任务指令 »
1: 请打印逻辑计划节点节选中从“这里使用的表达式是SortE”开始、到“可能是用来提前结束排序的。limit的下推?”结束的部分。
2: 接着写出逻辑计划节点节选结尾之后的内容。

对记录按照排序的表达式进行计算,然后进行正序或者逆序排列。

pub struct Sort {
    /// The sort expressions
    pub expr: Vec<SortExpr>,
    /// The incoming logical plan
    pub input: Arc<LogicalPlan>,
    /// Optional fetch limit
    pub fetch: Option<usize>,
}

这里使用的表达式是SortExpr,是对Expr的简单封装,每个排序还有额外的选项,例如正序还是逆序,null如何处理

pub struct Sort {
    /// The expression to sort on
    pub expr: Expr,
    /// The direction of the sort
    pub asc: bool,
    /// Whether to put Nulls before all other data values
    pub nulls_first: bool,
}

Sort当中fetch字段的作用?

可能是用来提前结束排序的。limit的下推?

Join Node

负责连接两张表。

pub struct Join {
    /// Left input
    pub left: Arc<LogicalPlan>,
    /// Right input
    pub right: Arc<LogicalPlan>,
    /// Equijoin clause expressed as pairs of (left, right) join expressions
    pub on: Vec<(Expr, Expr)>,
    /// Filters applied during join (non-equi conditions)
    pub filter: Option<Expr>,
    /// Join type
    pub join_type: JoinType,
    /// Join constraint
    pub join_constraint: JoinConstraint,
    /// The output schema, containing fields from the left and right inputs
    pub schema: DFSchemaRef,
    /// If null_equals_null is true, null == null else null != null
    pub null_equals_null: bool,
}

join的等值连接条件,即on字典的表达式元组数组。非等值的filter。

Repartition Node

将input的数据按照指定的模式进行重新分区

pub struct Repartition {
    /// The incoming logical plan
    pub input: Arc<LogicalPlan>,
    /// The partitioning scheme
    pub partitioning_scheme: Partitioning,
}

目前的分区模式,支持轮询分区、哈希分区以及表达式分区

pub enum Partitioning {
    /// Allocate batches using a round-robin algorithm and the specified number of partitions
    RoundRobinBatch(usize),
    /// Allocate rows based on a hash of one of more expressions and the specified number
    /// of partitions.

数据区块 »
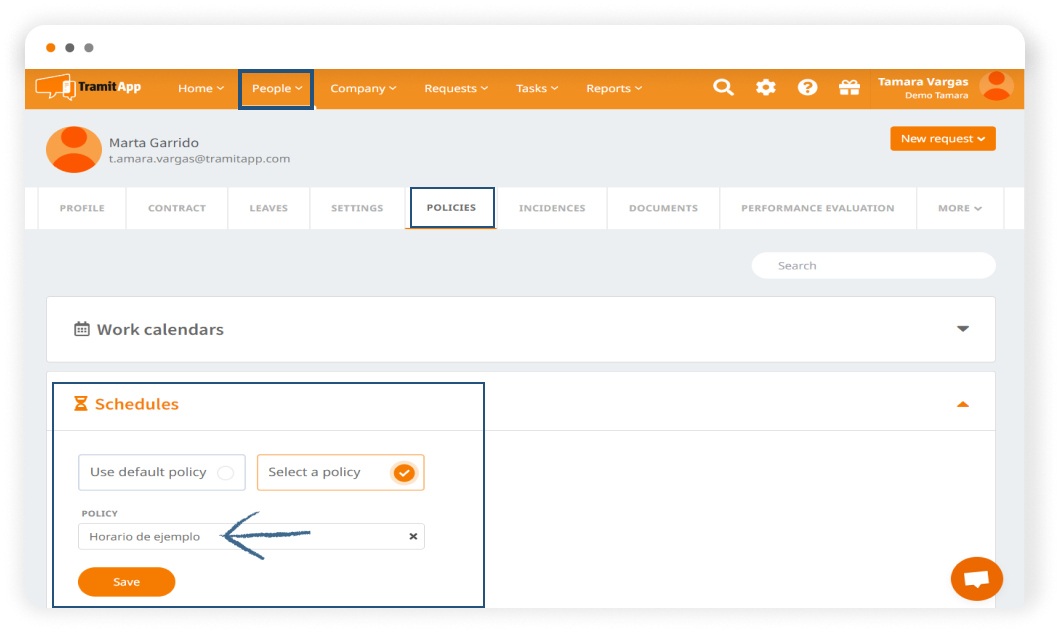This screenshot has height=633, width=1061.
Task: Collapse the Schedules section
Action: tap(962, 404)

已解答任务 »
1:
这里使用的表达式是SortExpr,是对Expr的简单封装,每个排序还有额外的选项,例如正序还是逆序,null如何处理

pub struct Sort {
    /// The expression to sort on
    pub expr: Expr,
    /// The direction of the sort
    pub asc: bool,
    /// Whether to put Nulls before all other data values
    pub nulls_first: bool,
}

Sort当中fetch字段的作用?

可能是用来提前结束排序的。limit的下推?

2:
    Hash(Vec<Expr>, usize),
    /// The DISTRIBUTE BY clause is used to repartition the data based on the input expressions
    DistributeBy(Vec<Expr>),
}

Union Node

联合多个input

pub struct Union {
    /// Inputs to merge
    pub inputs: Vec<Arc<LogicalPlan>>,
    /// Union schema. Should be the same for all inputs.
    pub schema: DFSchemaRef,
}

TableScan Node

这个差不多可以算是最底层的node了,负责读数

pub struct TableScan {
    /// The name of the table
    pub table_name: TableReference,
    /// The source of the table
    pub source: Arc<dyn TableSource>,
    /// Optional column indices to use as a projection
    pub projection: Option<Vec<usize>>,
    /// The schema description of the output
    pub projected_schema: DFSchemaRef,
    /// Optional expressions to be used as filters by the table provider
    pub filters: Vec<Expr>,
    /// Optional number of rows to read
    pub fetch: Option<usize>,
}

Subquery Node

用于实现子查询。其实子查询也就是一个查询描述。这里就是简单记录了一下,额外加上输出的schema

pub struct Subquery {
    /// The subquery
    pub subquery: Arc<LogicalPlan>,
    /// The outer references used in the subquery
    pub outer_ref_columns: Vec<Expr>,
}

SubqueryAlias Node

和Subquery配合的,用于给子查询一个别名表

pub struct SubqueryAlias {
    /// The incoming logical plan
    pub input: Arc<LogicalPlan>,
    /// The alias for the input relation
    pub alias: TableReference,
    /// The schema with qualified field names
    pub schema: DFSchemaRef,
}
 

Limit Node

只取前n个记录

pub struct Limit {
    /// Number of rows to skip before fetch
    pub skip: Option<Box<Expr>>,
    /// Maximum number of rows to fetch,
    /// None means fetching all rows
    pub fetch: Option<Box<Expr>>,
    /// The logical plan
    pub input: Arc<LogicalPlan>,
}

Statement Node

除了sql定义的计算相关信息外,Datafusion还支持一些语句,例如SET VARIABLE or START TRANSACTION,这就是Statement的作用了

pub enum Statement {
    // Begin a transaction
    TransactionStart(TransactionStart),
    // Commit or rollback a transaction
    TransactionEnd(TransactionEnd),
    /// Set a Variable
    SetVariable(SetVariable),
}

Values Node

和sql的values子句类似。用于返回一些数据

pub struct Values {
    /// The table schema
    pub schema: DFSchemaRef,
    /// Values
    pub values: Vec<Vec<Expr>>,
}

Explain Node

将LogicalNode结构用字符串打印出来

pub struct Explain {
    /// Should extra (detailed, intermediate plans) be included?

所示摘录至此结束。